**Text excerpt:**
'''

Our focus is on credit improvement stories or those with idiosyncratic drivers, which admittedly are harder to find as spread dispersion has declined. We have a more favorable medium-term view as the current recovery in developed markets should eventually make its way into our markets, despite slower vaccine roll-outs, and macro headwinds such as withdrawal of fiscal stimulus, election risks, geopolitical tensions and a credit slowdown in China.


Risks - The following risks are materially relevant to the portfolio:

  • China Interbank Bond Market risk - market volatility and potential lack of liquidity due to low trading volume of certain debt securities in the China Interbank Bond Market may result in prices of certain debt securities traded on such market fluctuating significantly.
  • Contingent convertible bond risk - contingent convertible bonds have similar characteristics to convertible bonds with the main exception that their conversion is subject to predetermined conditions referred to as trigger events usually set to capital ratio and which vary from one issue to the other.
  • Country risk (China) - all investments in China are subject to risks similar to those for other emerging markets investments. In addition, investments that are purchased or held in connection with a QFII licence or the Stock Connect program may be subject to additional risks.
  • Credit risk - a bond or money market security could lose value if the issuer’s financial health deteriorates.
  • Default risk - the issuers of certain bonds could become unable to make payments on their bonds.

'''

**Provided material:**
'''

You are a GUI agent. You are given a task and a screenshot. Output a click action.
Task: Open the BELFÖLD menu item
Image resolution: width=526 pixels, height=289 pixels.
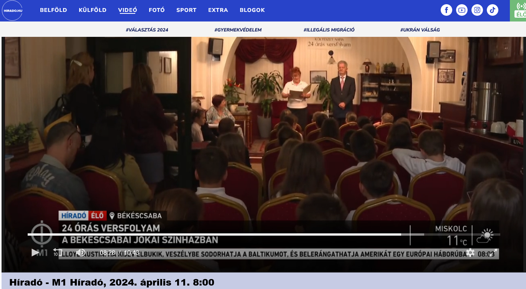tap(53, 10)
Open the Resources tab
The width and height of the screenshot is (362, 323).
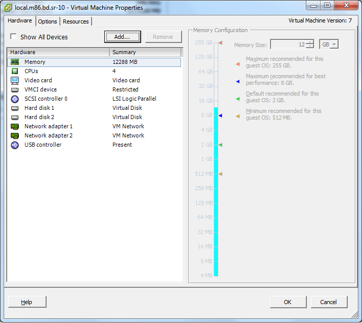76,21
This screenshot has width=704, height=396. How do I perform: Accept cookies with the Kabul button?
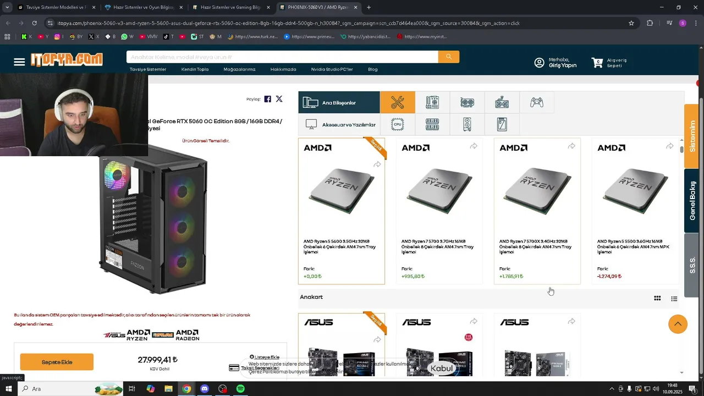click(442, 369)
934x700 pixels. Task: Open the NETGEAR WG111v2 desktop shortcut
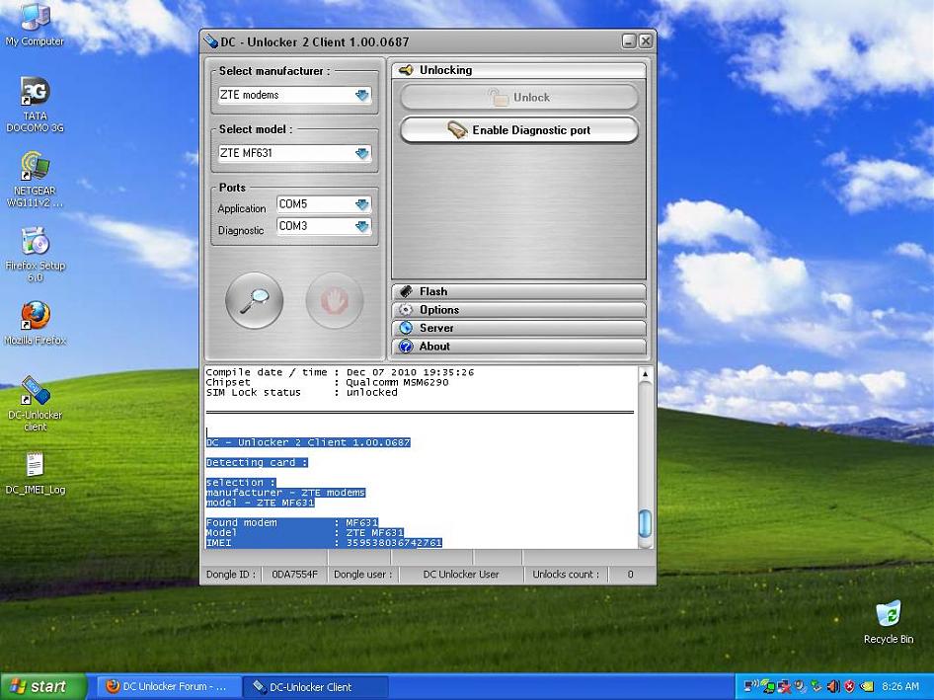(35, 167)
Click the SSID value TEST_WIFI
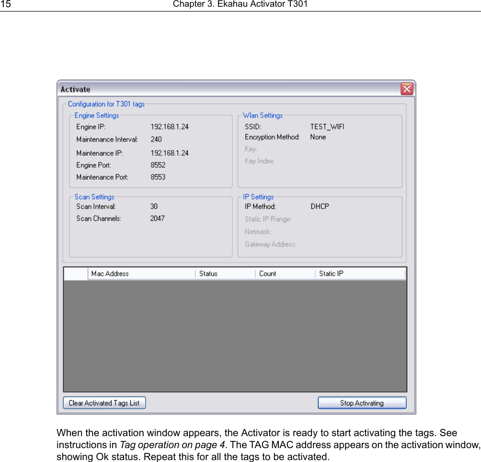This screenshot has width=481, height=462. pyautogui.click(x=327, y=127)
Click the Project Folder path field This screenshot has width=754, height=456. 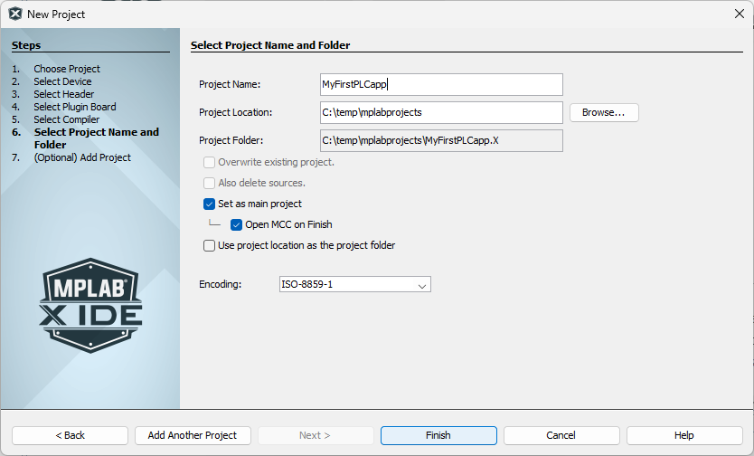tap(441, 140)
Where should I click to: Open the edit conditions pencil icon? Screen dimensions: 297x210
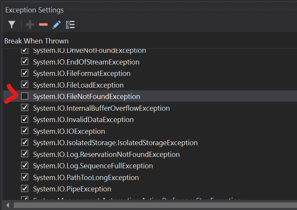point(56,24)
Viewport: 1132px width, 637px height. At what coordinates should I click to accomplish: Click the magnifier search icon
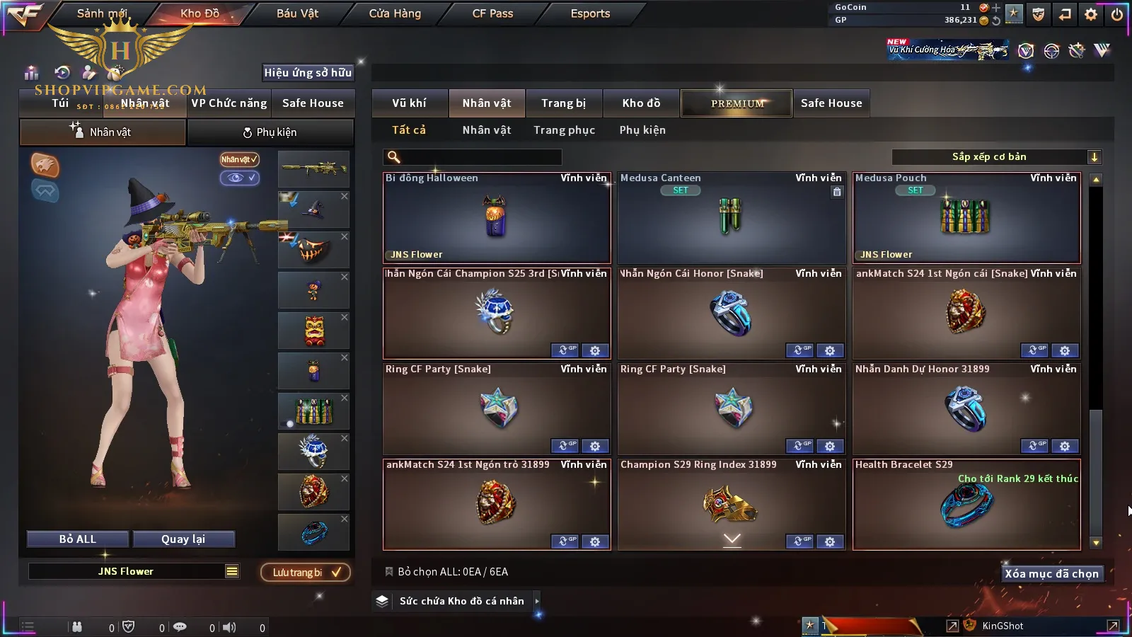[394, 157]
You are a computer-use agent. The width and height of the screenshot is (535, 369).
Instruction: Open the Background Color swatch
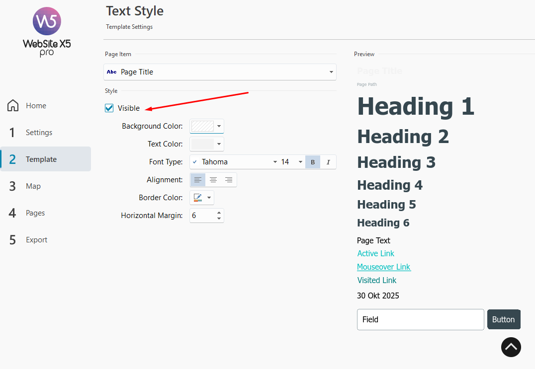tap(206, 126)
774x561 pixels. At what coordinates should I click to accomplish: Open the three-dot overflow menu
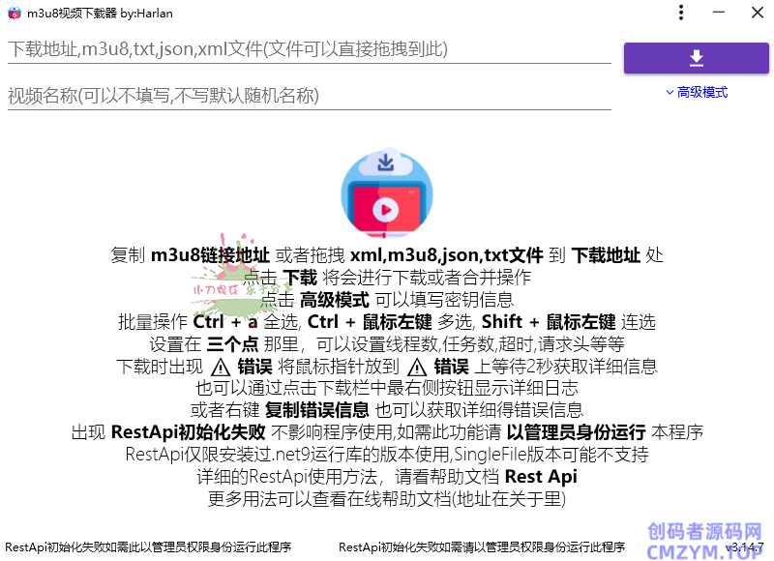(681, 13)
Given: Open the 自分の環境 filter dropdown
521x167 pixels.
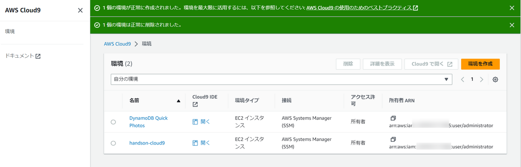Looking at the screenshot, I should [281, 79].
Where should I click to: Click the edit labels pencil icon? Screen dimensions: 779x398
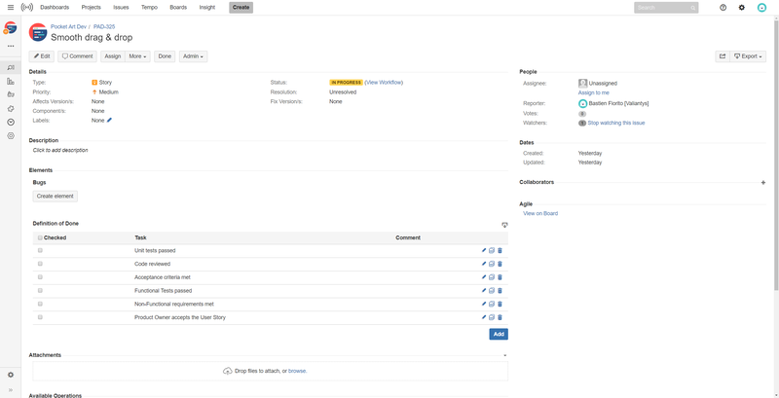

'''

**Apply what you read:**
a) In the portfolio commentary, rewrite the passage that begins at the words "Risks - The" and ends after "market fluctuating significantly.", substituting "turbulence" for "volatility".
b) Continue the portfolio commentary from the point where it stops.

**Responses in order:**
a)
Risks - The following risks are materially relevant to the portfolio:

  • China Interbank Bond Market risk - market turbulence and potential lack of liquidity due to low trading volume of certain debt securities in the China Interbank Bond Market may result in prices of certain debt securities traded on such market fluctuating significantly.

b)
  • Derivatives risk - derivatives may result in losses that are significantly greater than the cost of the derivative.
  • Emerging markets risk - emerging markets are less established than developed markets and therefore involve higher risks.
  • Frontier markets risk - small market nations that are at an earlier stage of economic and political development relative to more mature emerging markets typically have limited investability and liquidity.
  • High yield bond risk - a bond or debt security rated below BBB- by Standard & Poor’s or an equivalent rating, also termed ‘below investment grade’, is generally subject to higher yields but to greater risks too.
  • Interest rate risk - when interest rates rise, bond values generally fall. This risk is generally greater the longer the maturity of a bond investment and the higher its credit quality.
  • Liquidity risk - any security could become hard to value or to sell at a desired time and price.
  • Sector concentration risk - the performance of a portfolio that invests a large portion of its assets in a particular economic sector (or, for bond portfolios, a particular market segment), will be more strongly affected by events affecting that sector or segment of the fixed income market.

General Portfolio Risks

  • Capital risk - the value of your investment will vary and is not guaranteed. It will be affected by changes in the exchange rate between the base currency of the portfolio and the currency in which you subscribed, if different.
  • Counterparty risk - an entity with which the portfolio transacts may not meet its obligations to the portfolio.
  • ESG and sustainability risk - ESG and sustainability risk may result in a material negative impact on the value of an investment and the performance of the portfolio.
  • Geographic concentration risk - to the extent that a portfolio invests a large portion of its assets in a particular geographic area, its performance will be more strongly affected by events within that area.
  • Hedging risk - a portfolio's attempts to reduce or eliminate certain risks through hedging may not work as intended.
  • Investment portfolio risk - investing in portfolios involves certain risks an investor would not face if investing in markets directly.
  • Management risk - the investment manager or its designees may at times find their obligations to a portfolio to be in conflict with their obligations to other investment portfolios they manage (although in such cases, all portfolios will be dealt with equitably).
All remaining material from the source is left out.